Find the line with "The width and height of the screenshot is (1322, 656)." in the entries below, then reproduce it and every line after it down to and including the line with "Select the William", exactly.

#### MATERIALS PROVIDED

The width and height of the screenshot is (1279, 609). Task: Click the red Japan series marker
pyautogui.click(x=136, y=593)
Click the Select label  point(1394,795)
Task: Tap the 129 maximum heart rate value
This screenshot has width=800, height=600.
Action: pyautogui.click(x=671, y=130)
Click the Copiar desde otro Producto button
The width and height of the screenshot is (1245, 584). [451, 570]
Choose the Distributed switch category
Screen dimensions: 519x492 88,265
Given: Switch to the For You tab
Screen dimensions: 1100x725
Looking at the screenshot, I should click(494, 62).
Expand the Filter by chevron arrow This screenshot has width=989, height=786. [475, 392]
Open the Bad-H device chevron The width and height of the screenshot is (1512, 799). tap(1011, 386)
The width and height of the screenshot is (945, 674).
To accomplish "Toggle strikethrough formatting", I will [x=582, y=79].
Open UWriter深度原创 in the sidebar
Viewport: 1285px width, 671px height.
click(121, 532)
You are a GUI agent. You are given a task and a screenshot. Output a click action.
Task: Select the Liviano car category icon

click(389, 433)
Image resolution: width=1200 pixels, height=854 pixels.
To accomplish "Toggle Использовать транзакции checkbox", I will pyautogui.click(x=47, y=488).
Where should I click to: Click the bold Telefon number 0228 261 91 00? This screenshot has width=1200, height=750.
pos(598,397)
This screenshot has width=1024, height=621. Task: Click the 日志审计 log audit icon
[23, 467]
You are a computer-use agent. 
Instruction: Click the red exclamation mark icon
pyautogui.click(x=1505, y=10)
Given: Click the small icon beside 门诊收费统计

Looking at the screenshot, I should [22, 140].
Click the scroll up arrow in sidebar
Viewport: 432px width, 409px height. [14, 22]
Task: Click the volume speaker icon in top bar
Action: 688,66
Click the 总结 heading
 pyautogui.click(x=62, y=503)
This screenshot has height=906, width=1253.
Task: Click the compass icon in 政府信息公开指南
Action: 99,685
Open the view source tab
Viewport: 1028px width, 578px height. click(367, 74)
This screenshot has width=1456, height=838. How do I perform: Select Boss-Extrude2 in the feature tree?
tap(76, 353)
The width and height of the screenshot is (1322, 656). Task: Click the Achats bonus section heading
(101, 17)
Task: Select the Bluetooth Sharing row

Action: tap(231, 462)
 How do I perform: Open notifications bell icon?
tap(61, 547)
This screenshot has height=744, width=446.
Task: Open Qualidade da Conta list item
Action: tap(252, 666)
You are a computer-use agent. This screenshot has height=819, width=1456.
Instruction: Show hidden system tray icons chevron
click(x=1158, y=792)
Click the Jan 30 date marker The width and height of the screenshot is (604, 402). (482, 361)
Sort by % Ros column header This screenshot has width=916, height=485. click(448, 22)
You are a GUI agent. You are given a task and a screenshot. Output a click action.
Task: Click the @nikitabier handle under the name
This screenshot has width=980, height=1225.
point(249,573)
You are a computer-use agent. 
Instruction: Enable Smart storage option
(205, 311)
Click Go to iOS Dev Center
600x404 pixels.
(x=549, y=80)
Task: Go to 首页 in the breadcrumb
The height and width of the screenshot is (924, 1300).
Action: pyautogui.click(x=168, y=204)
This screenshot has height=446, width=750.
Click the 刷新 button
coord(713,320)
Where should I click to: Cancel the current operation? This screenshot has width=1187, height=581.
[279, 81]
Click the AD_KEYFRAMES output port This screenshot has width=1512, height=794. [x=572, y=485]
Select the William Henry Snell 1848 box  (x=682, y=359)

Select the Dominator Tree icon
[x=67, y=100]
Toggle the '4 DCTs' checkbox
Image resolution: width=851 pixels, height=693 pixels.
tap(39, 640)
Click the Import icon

########

#### EXERCISE SOLUTION
The width and height of the screenshot is (1322, 656). Task: Click the Achats bonus section heading
(101, 17)
Task: Select the Bluetooth Sharing row

Action: tap(231, 462)
 How do I perform: Open notifications bell icon?
tap(61, 547)
This screenshot has height=744, width=446.
Task: Open Qualidade da Conta list item
Action: tap(252, 666)
You are a computer-use agent. This screenshot has height=819, width=1456.
Instruction: Show hidden system tray icons chevron
click(x=1158, y=792)
Click the Jan 30 date marker The width and height of the screenshot is (604, 402). (482, 361)
Sort by % Ros column header This screenshot has width=916, height=485. click(448, 22)
You are a GUI agent. You are given a task and a screenshot. Output a click action.
Task: Click the @nikitabier handle under the name
This screenshot has width=980, height=1225.
point(249,573)
You are a computer-use agent. 
Instruction: Enable Smart storage option
(205, 311)
Click Go to iOS Dev Center
600x404 pixels.
(x=549, y=80)
Task: Go to 首页 in the breadcrumb
The height and width of the screenshot is (924, 1300).
Action: pyautogui.click(x=168, y=204)
This screenshot has height=446, width=750.
Click the 刷新 button
coord(713,320)
Where should I click to: Cancel the current operation? This screenshot has width=1187, height=581.
[279, 81]
Click the AD_KEYFRAMES output port This screenshot has width=1512, height=794. [x=572, y=485]
Select the William Henry Snell 1848 box  (x=682, y=359)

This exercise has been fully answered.